A single number is required: how many lines in the data below contain "icon".

-------- DATA SHOWN

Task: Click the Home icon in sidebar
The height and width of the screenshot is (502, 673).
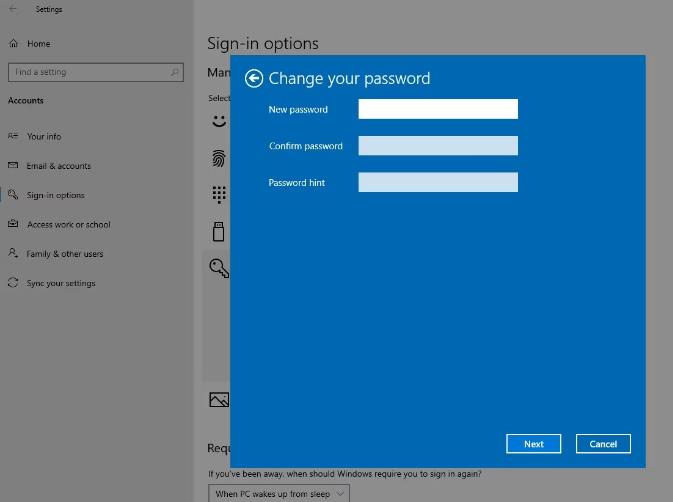Action: point(14,43)
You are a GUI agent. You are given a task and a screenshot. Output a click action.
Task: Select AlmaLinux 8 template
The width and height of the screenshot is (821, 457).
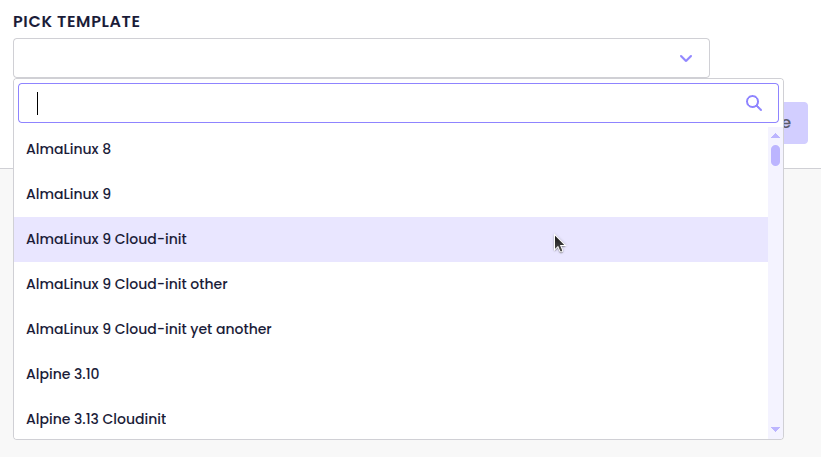[391, 149]
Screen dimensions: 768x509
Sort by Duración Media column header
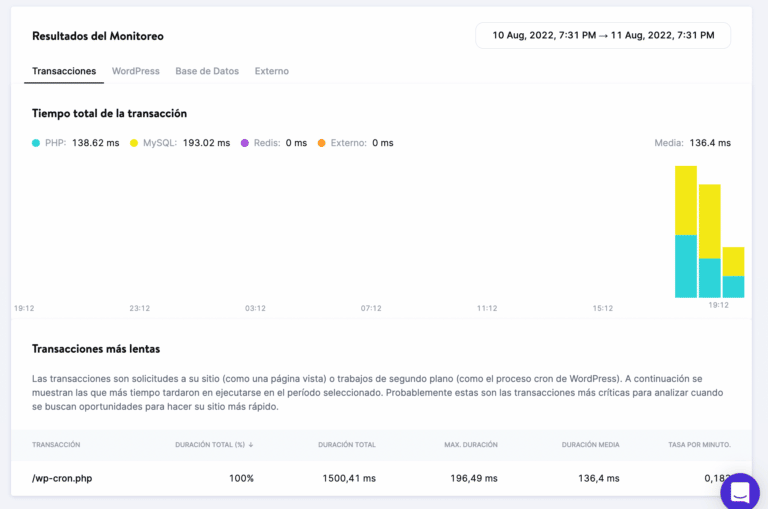pyautogui.click(x=590, y=444)
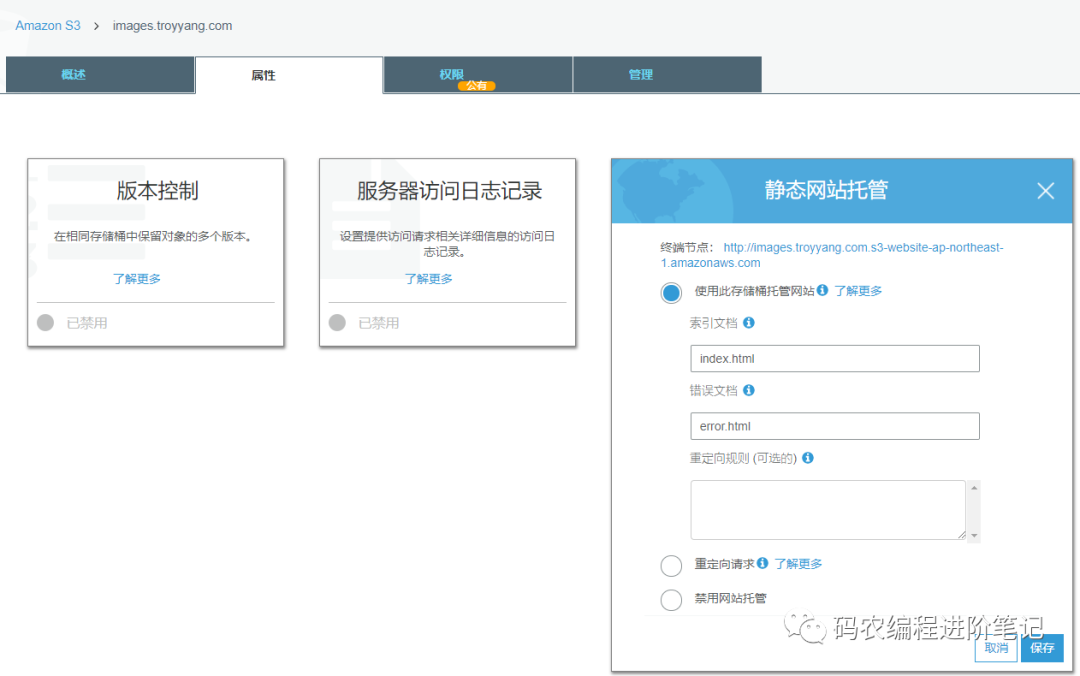Select the 禁用网站托管 radio option
The image size is (1080, 676).
point(671,600)

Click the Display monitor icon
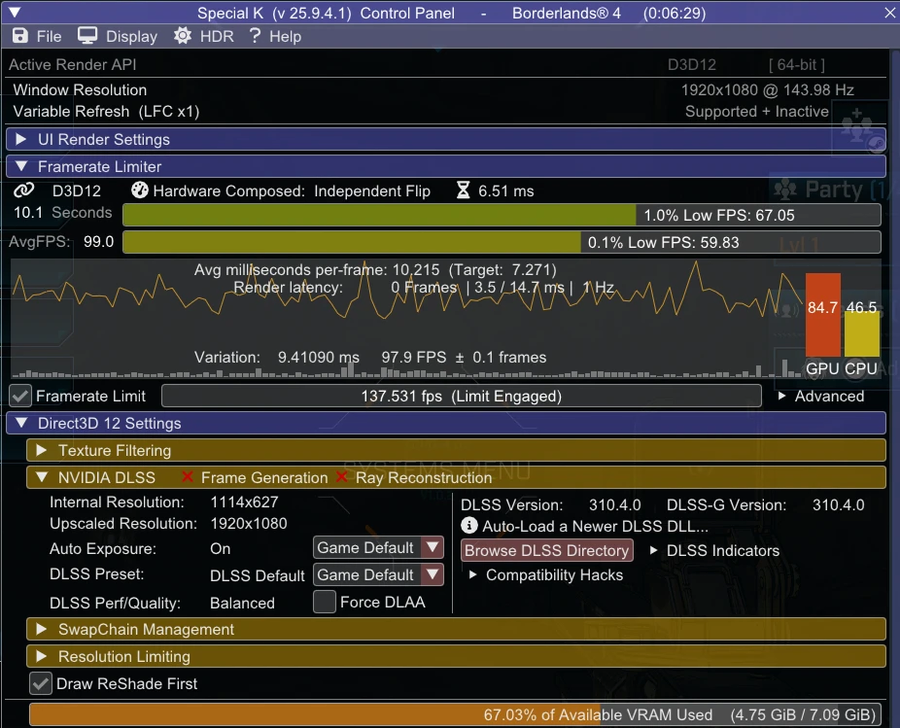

----------------

● SOLUTION TO THIS PROBLEM: 2